2Bulan Purnama hingga Bulan Sabit
5. Bulan Purnama
Nama lainnya adalah Oposisi [solar] atau Istiqbal, yakni konfigurasi ketika Matahari-Bumi-Bulan dalam posisi segaris jika diamati dari atas bidang ekliptika dan Bulan berada pada sisi yang berlawanan dengan Matahari. Dikarenakan posisi Bulan berlawanan dengan Matahari, maka permukaan Bulan yang menghadap Bumi terkena cahaya Matahari sehingga Bulan tampak bercahaya.
Penamaan “oposisi” atau dalam bahasa Arab “istiqbal” merujuk pada posisi Bulan yang berlawanan dengan Matahari. Setiap 5-6 lunasi* sekali, Bulan akan berada di simpulnya (perpotongan antara ekliptika dengan orbit Bulan), sehingga Bulan Purnama tidak selalu terjadi gerhana Bulan. Hal ini dikarenakan orbit Bulan miring 5,1 derajat terhadap ekliptika dan periode simpul Bulan (disebut juga periode drakonis) lebih pendek 2,2 hari dibandingkan dengan lunasi.
Saat fase Bulan Purnama, gaya diferensial (gaya pasang surut) yang ditimbulkan oleh Matahari dan Bulan memiliki arah yang sama sehingga resultan gaya diferensialnya menjadi maksimal.

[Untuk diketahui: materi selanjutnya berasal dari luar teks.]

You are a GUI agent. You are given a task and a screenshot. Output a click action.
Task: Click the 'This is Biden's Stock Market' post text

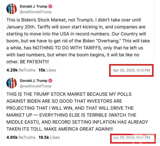[78, 41]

Kondisi ini disebut juga sebagai pasang purnama (spring tide). Tonjolan (bulge) pada gaya diferensial selalu menghadap ke arah yang berlawanan yakni menjauhi dan mendekati objek penyebabnya. Oleh karenanya, arah gaya diferensial Matahari dan Bulan saat Bulan Purnama tetap searah.
Umumnya, Bulan Purnama terbit saat Matahari terbenam dan terbenam saat Matahari terbit sehingga sepanjang malam disinari oleh Bulan Purnama. Baik dalam Kalender Hindu maupun Buddha, Bulan Purnama digunakan untuk menandai berbagai perayaan keagamaan seperti Holi dan Diwali/Deepavali.

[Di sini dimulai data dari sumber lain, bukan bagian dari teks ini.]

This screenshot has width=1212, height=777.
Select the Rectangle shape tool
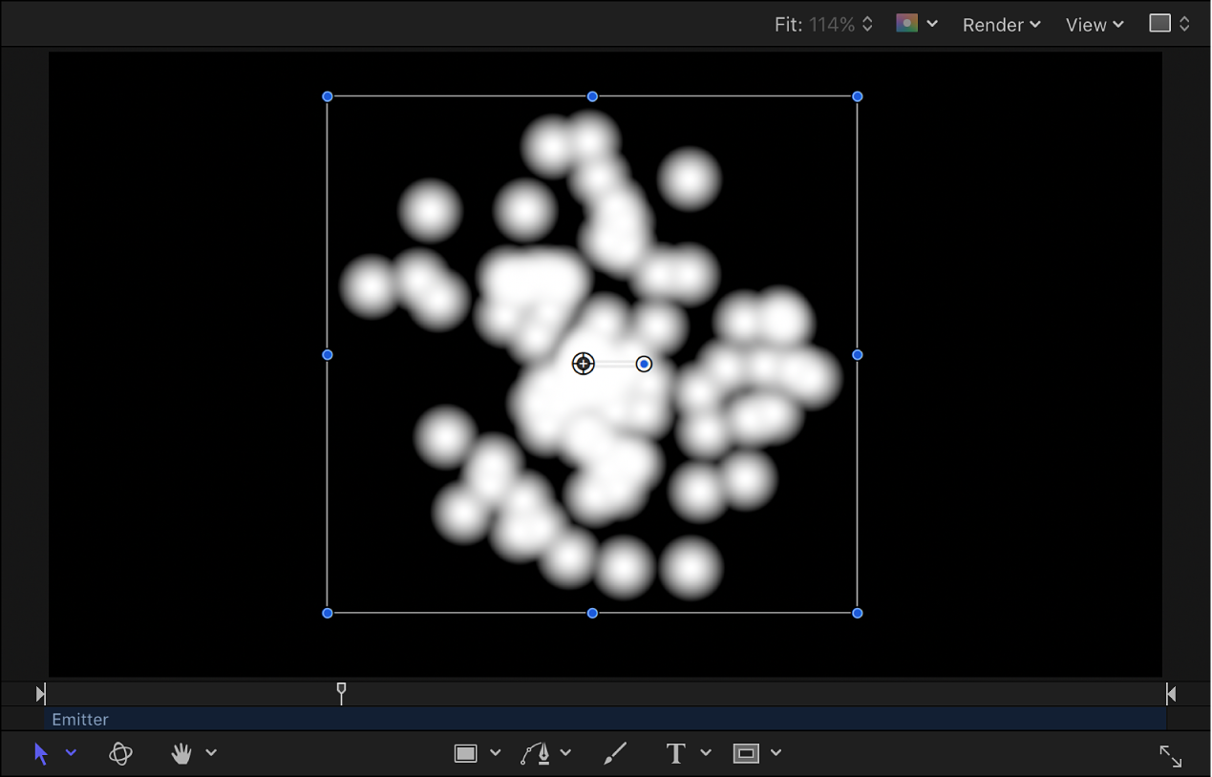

*lunasi adalah periode sinodik Bulan, yakni interval waktu antara Bulan Baru dengan Bulan Baru berikutnya. Durasinya bervariasi antara 29,2 hingga 29,8 hari dengan rata-rata 29,5 hari.
6. Bulan Susut/Benjol Akhir
Yakni konfigurasi ketika Matahari-Bumi-Bulan membentuk sudut tumpul (antara 90-180 derajat) jika diamati dari atas bidang ekliptika dan berada di sebelah barat Matahari jika diamati dari pengamat di permukaan Bumi. Bulan Susut umumnya terbit setelah Matahari terbenam hingga sebelum tengah malam, dan terbenam setelah Matahari terbit hingga sebelum tengah hari. Bulan Besar dapat terlihat saat pagi hari di atas ufuk barat ketika Matahari masih di atas ufuk timur sehingga Sobat tidak perlu heran. Penamaan “benjol” berasal dari bentuknya yang cembung seperti benjolan.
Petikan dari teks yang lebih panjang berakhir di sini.